We also had gemstones for our first litter.I'm beginning to think it is a bit of a tradition with the first litter,i know loads of people that used gemstones with their first litter.


----------



## Puppy Love (Jan 10, 2008)

........because they are so presious!!!! Just like our puppies!!! x


----------



## Firedog (Oct 19, 2011)

Now this is Precious.







.
Sorry i'm just so smitten i can't stop putting her picture up.Her name is Precious by the way.


----------



## Puppy Love (Jan 10, 2008)

Wow and she is Precious!!! This is my little dream boy.......Harvey - Devacott Diamond Geezer..........


----------



## kalindra (Jun 23, 2012)

For my Border collie litter, I used the sky as a theme, a couple that I can remember (lol) are Skye's The Limit, Northern Lights and Spirit In The Sky.
For our Shepherd litters, we used a particular letter per litter. Like the E litter (our first) and the X litter - a difficult one! We kept a bitch, Kalindra Xharana (Vanta).


----------



## shetlandlover (Dec 6, 2011)

My litter theme was cold, mummy is Alaskan mist 
Pups were "Alaskan Night", "Alaskan dream", "Alaskan star".


----------



## SpicyBulldog (Jun 30, 2012)

All great and interesting themes/names.



pearltheplank said:


> My little black girl when she started to try and walk looked like Samara climbing out of the well in 'The Ring' and because she was born not breathing, she became Super Samara


Neat I have a Samara! Not because of the girl in the movie though, didn't find out she had that name until after I named my girl. I picked the name because of the meaning and I liked it overall, there were a couple others which were close but I settled on Samara.



kalindra said:


> For my Border collie litter, I used the sky as a theme, a couple that I can remember (lol) are Skye's The Limit, Northern Lights and Spirit In The Sky.
> For our Shepherd litters, we used a particular letter per litter. Like the E litter (our first) and the X litter - a difficult one! We kept a bitch, Kalindra Xharana (Vanta).

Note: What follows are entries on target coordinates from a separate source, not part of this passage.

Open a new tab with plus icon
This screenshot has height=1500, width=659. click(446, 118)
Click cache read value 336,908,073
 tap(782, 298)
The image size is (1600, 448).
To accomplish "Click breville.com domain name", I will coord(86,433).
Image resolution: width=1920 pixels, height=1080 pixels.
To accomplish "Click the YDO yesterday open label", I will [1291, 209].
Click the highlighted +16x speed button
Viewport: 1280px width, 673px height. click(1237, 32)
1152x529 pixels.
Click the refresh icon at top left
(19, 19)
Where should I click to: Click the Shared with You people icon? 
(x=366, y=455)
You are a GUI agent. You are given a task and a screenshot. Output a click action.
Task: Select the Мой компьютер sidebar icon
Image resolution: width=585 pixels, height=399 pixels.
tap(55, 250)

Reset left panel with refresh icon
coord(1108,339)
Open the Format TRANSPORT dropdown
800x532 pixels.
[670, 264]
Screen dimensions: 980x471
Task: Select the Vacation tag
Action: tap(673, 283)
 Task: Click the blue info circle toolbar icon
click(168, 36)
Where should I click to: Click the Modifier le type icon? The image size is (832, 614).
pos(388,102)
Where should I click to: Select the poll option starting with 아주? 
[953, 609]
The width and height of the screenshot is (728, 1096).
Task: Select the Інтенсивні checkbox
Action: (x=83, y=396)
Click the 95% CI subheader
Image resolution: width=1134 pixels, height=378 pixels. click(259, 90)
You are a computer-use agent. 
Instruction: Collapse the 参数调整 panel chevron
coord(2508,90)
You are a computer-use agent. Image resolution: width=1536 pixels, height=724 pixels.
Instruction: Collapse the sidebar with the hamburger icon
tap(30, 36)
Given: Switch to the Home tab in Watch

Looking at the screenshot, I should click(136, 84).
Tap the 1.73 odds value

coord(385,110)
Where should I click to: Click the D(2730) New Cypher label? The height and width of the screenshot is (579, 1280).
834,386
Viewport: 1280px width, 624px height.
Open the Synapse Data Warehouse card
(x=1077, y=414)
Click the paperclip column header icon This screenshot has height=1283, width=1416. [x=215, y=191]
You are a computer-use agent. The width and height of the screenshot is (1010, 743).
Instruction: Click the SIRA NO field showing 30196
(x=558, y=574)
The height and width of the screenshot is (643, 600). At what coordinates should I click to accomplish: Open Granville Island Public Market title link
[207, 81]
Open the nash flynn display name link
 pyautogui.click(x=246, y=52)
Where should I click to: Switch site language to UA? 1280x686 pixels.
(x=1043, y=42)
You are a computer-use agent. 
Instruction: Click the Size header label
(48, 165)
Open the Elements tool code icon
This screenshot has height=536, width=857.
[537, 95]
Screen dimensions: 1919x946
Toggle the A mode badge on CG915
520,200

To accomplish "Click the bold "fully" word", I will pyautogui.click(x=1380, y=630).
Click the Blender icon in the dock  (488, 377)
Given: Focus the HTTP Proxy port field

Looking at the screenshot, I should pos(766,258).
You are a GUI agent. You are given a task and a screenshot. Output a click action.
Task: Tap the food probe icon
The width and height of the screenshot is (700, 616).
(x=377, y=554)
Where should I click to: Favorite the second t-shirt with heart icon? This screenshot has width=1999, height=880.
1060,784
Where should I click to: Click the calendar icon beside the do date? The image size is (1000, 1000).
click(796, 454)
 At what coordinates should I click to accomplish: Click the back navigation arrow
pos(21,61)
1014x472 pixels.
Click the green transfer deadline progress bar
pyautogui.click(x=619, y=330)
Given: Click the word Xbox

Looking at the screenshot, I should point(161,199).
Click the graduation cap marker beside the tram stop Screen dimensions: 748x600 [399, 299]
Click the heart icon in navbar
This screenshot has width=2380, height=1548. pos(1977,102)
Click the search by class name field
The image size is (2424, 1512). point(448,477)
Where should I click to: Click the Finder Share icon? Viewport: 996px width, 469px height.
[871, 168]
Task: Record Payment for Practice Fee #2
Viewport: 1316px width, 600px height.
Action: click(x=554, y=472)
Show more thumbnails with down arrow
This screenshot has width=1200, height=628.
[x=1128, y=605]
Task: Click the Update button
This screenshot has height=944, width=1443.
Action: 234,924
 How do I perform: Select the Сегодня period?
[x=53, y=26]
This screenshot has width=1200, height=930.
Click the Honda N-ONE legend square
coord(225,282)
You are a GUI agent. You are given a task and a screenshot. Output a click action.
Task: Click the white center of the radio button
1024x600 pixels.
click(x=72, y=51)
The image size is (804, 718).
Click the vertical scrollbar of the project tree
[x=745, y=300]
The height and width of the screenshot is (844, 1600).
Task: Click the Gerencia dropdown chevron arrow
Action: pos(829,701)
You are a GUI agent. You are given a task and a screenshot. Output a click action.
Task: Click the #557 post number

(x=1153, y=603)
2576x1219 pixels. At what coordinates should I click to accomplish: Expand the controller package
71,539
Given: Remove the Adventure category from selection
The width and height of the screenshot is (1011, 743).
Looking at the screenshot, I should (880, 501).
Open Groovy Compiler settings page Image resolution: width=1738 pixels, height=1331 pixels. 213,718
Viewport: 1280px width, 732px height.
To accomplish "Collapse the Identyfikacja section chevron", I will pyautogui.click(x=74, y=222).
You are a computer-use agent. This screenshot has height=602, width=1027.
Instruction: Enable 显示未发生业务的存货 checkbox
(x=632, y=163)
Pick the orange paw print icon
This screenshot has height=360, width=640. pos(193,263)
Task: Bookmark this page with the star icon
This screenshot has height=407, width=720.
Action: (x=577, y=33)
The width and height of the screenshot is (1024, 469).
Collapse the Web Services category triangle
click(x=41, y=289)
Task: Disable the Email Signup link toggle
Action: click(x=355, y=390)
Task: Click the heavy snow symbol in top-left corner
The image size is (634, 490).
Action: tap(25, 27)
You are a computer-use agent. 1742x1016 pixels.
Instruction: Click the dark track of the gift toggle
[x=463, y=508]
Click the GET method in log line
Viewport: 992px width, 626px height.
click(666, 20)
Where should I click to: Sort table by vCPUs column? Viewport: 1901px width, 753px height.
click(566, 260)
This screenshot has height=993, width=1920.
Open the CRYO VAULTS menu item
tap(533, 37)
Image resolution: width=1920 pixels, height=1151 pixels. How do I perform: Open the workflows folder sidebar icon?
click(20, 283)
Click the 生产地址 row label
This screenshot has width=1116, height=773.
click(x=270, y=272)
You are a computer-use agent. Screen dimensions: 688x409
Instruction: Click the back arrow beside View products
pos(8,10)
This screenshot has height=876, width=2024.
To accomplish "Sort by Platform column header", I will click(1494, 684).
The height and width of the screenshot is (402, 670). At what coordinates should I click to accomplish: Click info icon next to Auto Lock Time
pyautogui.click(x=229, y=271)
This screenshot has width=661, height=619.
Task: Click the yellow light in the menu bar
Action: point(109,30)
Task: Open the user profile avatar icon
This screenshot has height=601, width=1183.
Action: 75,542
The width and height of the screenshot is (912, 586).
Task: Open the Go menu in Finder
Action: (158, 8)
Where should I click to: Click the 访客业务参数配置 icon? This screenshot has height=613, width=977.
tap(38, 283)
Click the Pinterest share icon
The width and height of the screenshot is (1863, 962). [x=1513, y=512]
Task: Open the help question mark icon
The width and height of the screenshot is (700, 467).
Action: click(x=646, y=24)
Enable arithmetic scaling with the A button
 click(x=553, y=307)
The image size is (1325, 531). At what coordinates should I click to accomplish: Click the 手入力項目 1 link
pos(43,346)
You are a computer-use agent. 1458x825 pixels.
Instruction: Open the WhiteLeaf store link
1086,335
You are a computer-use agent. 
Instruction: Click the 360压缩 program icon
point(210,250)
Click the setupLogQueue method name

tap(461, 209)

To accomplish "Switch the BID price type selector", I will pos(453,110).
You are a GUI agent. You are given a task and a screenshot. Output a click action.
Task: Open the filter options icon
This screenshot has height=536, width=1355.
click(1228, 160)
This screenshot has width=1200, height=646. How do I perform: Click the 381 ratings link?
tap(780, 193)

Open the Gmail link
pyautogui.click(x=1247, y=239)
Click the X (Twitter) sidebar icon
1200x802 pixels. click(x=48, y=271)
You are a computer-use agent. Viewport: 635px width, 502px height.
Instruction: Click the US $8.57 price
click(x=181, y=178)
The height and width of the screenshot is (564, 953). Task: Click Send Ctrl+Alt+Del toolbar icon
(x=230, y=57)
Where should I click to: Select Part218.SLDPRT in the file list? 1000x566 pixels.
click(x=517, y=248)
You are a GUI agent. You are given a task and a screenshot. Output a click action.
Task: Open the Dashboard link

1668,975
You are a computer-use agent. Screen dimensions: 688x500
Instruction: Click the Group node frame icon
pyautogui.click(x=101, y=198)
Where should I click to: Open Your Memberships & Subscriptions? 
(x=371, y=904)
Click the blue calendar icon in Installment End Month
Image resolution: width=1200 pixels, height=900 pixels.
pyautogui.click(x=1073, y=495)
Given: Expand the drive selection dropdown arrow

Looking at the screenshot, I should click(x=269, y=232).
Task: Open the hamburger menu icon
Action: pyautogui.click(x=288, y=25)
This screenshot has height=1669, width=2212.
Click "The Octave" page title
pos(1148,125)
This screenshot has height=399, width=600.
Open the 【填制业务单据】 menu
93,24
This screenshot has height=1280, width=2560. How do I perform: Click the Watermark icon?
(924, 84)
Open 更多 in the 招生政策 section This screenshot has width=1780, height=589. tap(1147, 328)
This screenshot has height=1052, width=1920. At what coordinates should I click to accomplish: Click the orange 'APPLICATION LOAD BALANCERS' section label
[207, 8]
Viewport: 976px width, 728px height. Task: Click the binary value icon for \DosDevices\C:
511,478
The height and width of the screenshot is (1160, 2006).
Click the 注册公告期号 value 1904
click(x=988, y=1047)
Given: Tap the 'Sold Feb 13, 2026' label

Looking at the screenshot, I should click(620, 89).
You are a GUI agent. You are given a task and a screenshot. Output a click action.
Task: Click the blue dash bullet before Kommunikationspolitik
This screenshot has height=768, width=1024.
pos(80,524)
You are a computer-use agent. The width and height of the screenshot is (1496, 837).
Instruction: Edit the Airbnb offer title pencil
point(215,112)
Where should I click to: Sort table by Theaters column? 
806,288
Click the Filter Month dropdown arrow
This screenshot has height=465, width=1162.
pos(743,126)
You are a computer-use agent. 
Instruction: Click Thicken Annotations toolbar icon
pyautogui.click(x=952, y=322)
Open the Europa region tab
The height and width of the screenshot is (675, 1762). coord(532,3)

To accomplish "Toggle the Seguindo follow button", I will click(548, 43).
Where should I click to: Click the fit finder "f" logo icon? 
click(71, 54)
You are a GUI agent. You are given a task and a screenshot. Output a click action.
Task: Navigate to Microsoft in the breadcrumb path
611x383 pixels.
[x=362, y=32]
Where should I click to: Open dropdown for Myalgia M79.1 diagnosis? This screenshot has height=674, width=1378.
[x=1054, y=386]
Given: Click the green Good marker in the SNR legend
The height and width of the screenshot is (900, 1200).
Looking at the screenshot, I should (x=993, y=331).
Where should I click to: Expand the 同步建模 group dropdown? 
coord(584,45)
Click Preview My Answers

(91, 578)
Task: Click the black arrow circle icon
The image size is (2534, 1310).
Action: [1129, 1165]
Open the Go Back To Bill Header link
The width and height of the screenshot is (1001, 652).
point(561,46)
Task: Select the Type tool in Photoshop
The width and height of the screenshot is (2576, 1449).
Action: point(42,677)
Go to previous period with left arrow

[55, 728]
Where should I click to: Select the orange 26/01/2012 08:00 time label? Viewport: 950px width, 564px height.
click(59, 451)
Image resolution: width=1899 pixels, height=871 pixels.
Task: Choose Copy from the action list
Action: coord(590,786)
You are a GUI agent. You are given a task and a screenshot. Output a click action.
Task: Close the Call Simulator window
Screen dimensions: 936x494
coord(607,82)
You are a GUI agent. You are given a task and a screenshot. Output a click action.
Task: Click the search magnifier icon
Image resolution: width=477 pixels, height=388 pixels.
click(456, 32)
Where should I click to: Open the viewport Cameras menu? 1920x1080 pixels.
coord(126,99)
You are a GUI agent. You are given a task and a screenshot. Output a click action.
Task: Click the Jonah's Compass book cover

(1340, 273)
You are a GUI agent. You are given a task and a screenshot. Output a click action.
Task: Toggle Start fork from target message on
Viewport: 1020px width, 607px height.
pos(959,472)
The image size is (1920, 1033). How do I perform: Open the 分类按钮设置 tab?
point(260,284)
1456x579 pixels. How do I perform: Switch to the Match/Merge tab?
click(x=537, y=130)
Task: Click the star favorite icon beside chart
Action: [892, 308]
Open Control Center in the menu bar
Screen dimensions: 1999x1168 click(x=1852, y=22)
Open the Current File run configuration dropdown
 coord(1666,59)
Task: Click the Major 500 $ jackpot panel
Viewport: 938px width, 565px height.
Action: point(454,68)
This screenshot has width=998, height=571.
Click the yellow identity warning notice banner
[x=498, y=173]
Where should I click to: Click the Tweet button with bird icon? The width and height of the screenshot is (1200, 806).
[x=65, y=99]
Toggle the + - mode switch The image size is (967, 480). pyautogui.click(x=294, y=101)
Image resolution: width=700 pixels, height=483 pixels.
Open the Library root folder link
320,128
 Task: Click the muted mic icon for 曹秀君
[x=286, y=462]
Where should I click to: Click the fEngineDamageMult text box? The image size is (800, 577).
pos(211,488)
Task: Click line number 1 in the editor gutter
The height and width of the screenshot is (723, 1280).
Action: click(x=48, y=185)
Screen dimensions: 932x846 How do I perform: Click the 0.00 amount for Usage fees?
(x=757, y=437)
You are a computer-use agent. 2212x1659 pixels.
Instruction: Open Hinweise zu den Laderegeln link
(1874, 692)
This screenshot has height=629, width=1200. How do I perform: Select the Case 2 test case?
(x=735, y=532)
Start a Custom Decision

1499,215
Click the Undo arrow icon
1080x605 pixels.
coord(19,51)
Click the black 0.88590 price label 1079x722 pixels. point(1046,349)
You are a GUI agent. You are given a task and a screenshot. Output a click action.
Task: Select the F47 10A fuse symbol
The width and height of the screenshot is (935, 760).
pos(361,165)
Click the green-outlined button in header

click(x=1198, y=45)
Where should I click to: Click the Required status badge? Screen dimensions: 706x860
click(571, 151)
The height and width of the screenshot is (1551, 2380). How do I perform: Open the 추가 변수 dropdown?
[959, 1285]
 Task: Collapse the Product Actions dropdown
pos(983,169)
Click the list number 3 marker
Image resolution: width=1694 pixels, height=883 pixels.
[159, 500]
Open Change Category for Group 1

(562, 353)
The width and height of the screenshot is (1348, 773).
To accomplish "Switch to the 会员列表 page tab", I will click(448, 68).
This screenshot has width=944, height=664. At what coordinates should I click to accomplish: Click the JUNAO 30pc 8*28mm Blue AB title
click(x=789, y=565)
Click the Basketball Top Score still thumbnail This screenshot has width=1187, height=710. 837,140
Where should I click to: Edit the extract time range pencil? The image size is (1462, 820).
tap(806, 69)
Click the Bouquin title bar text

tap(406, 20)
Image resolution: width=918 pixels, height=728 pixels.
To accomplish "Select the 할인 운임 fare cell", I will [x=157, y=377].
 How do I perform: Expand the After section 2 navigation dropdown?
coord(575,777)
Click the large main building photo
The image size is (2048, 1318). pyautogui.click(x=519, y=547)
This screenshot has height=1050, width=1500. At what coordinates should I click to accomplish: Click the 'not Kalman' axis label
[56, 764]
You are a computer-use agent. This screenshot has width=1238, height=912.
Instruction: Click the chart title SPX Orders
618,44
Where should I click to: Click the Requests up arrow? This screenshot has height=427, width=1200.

I've got my X litter names picked out. It was a little difficult since not common letter but the internet is a great help with baby names and whatnot. Like the name you picked btw.


----------



## pearltheplank (Oct 2, 2010)

SpicyBulldog said:


> Neat I have a Samara! Not because of the girl in the movie though, didn't find out she had that name until after I named my girl. I picked the name because of the meaning and I liked it overall, there were a couple others which were close but I settled on .


ooh, what does it mean?


----------



## Firedog (Oct 19, 2011)

Puppy Love,your boy is very handsome.


----------



## SpicyBulldog (Jun 30, 2012)

pearltheplank said:


> ooh, what does it mean?


It was said to me "guardian". There was also the alternative I believe Shimara or Shimira (will have to look it up, its been so long).


----------



## Darth (May 18, 2011)

My last litter were the Disney litter,

Snow White, Buz Lightyear, The Lion King etc.

The list to choose from was endless and quite easy for boy names too.

There were quite a few that I liked and didn't use so may use them another time :biggrin:


----------



## SpringerHusky (Nov 6, 2008)

When maya had her pups, I wanted the most random names so decided on objects  with 10 puppies, it was a little difficult :lol: I even got a friend to name one :lol:

Cookie (Now Socks)
Pencil (Now Missey)
Plushie (Now Badger)
Microwave (Now Bear)
Toaster (Now Hilti)
Basket (Was Harry, the pup who passed away last year)
Token (Now Zeb)
Quilt (Now Rusty)
Squeaky toy (Now Kody)
Novel (Now Truffel)

Must say it was fun :lol: just pleased I didn't have to do pedigree names since they was a x, that would be even harder.


----------